Write out exactly, excluding pictures, the lines from the one containing "Task: Open table column settings gear icon" through the end of the data, both included.

[Opening DATA PROVIDED section]

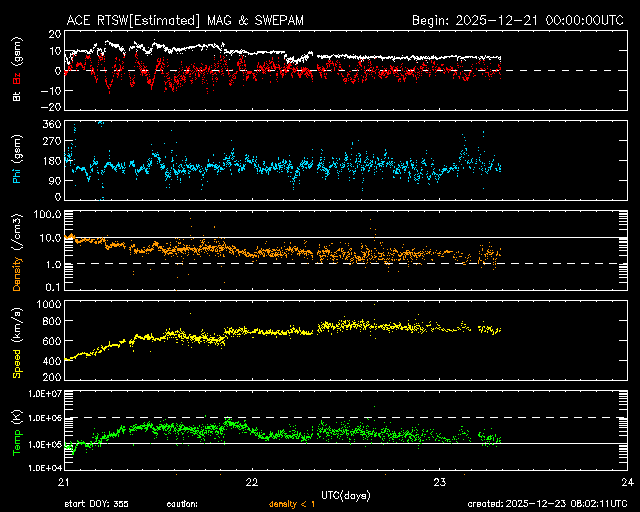Click the caution: label at bottom
The image size is (640, 512).
click(182, 504)

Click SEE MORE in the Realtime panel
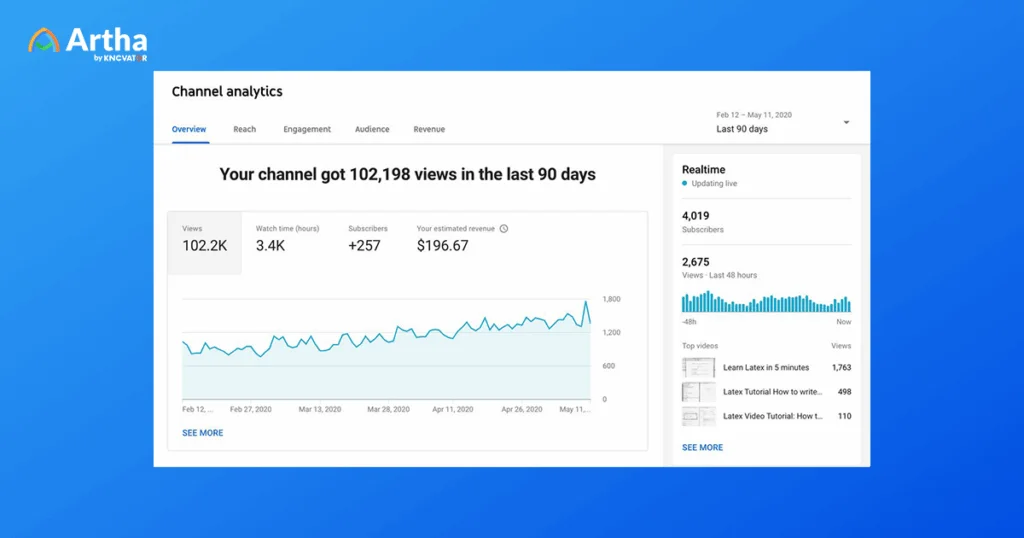coord(702,447)
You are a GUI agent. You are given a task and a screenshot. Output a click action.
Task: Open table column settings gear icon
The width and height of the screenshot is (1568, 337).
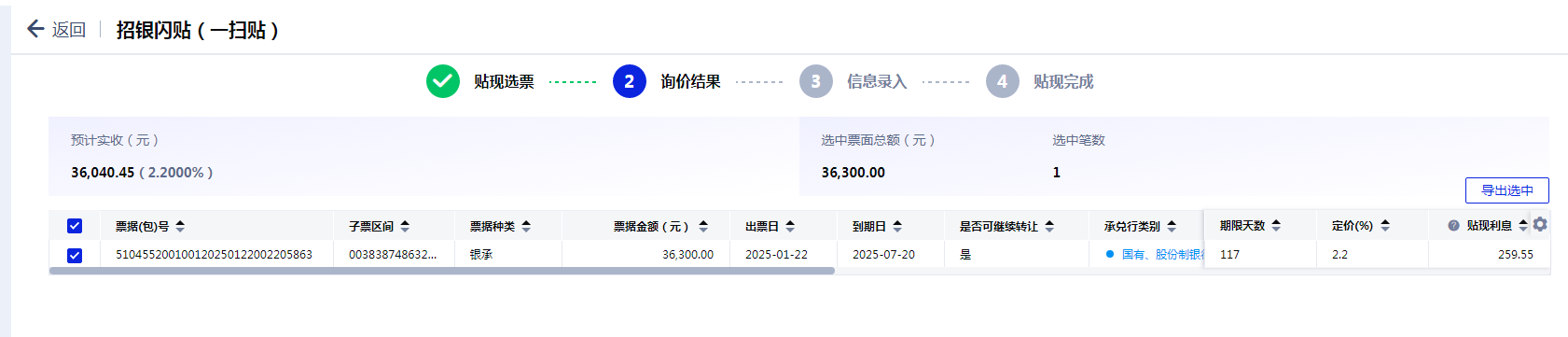coord(1540,224)
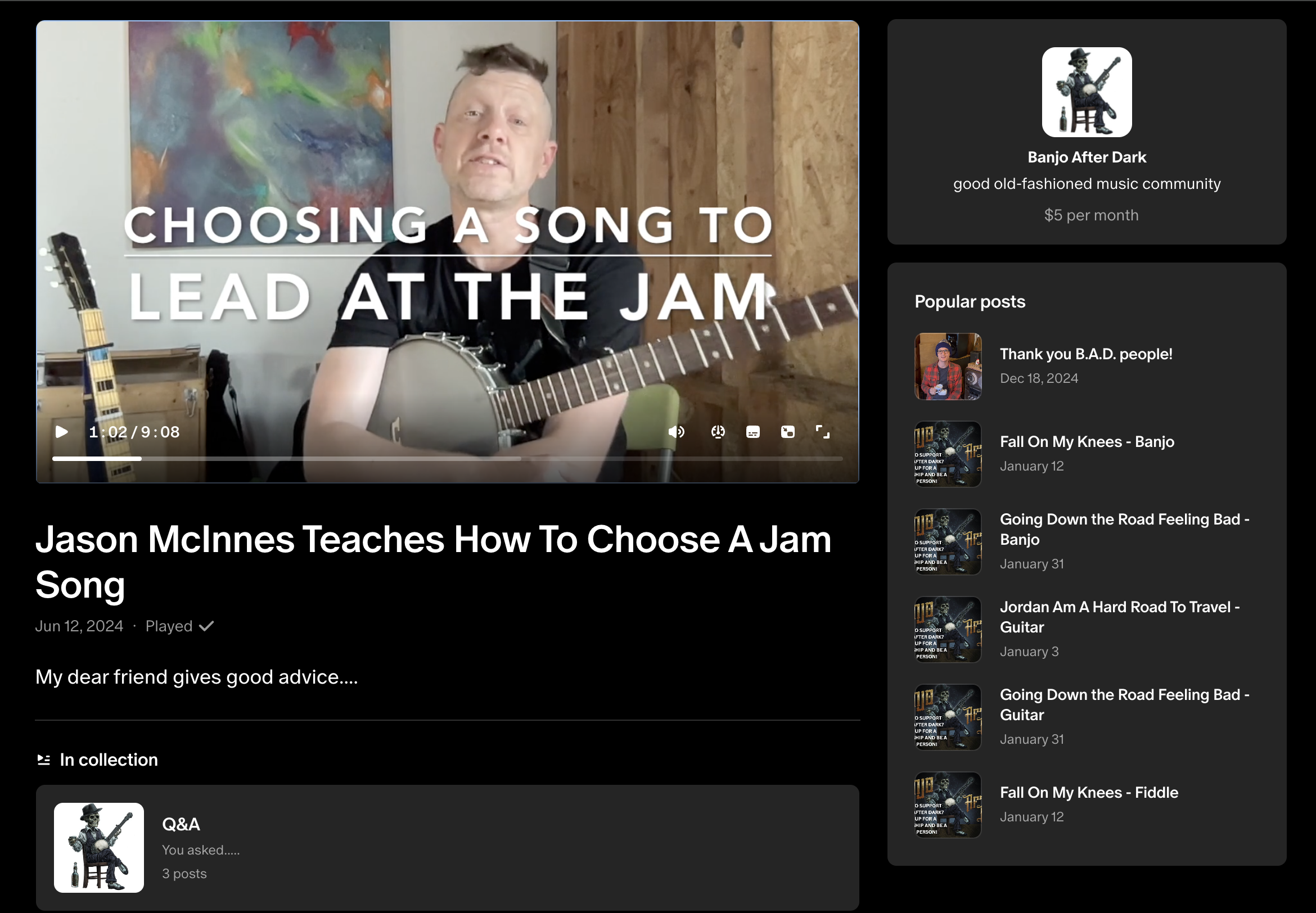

[Closing DATA PROVIDED section]

#### RESPONSE AREA:
Task: Open table column settings gear icon
The width and height of the screenshot is (1568, 337).
coord(1540,224)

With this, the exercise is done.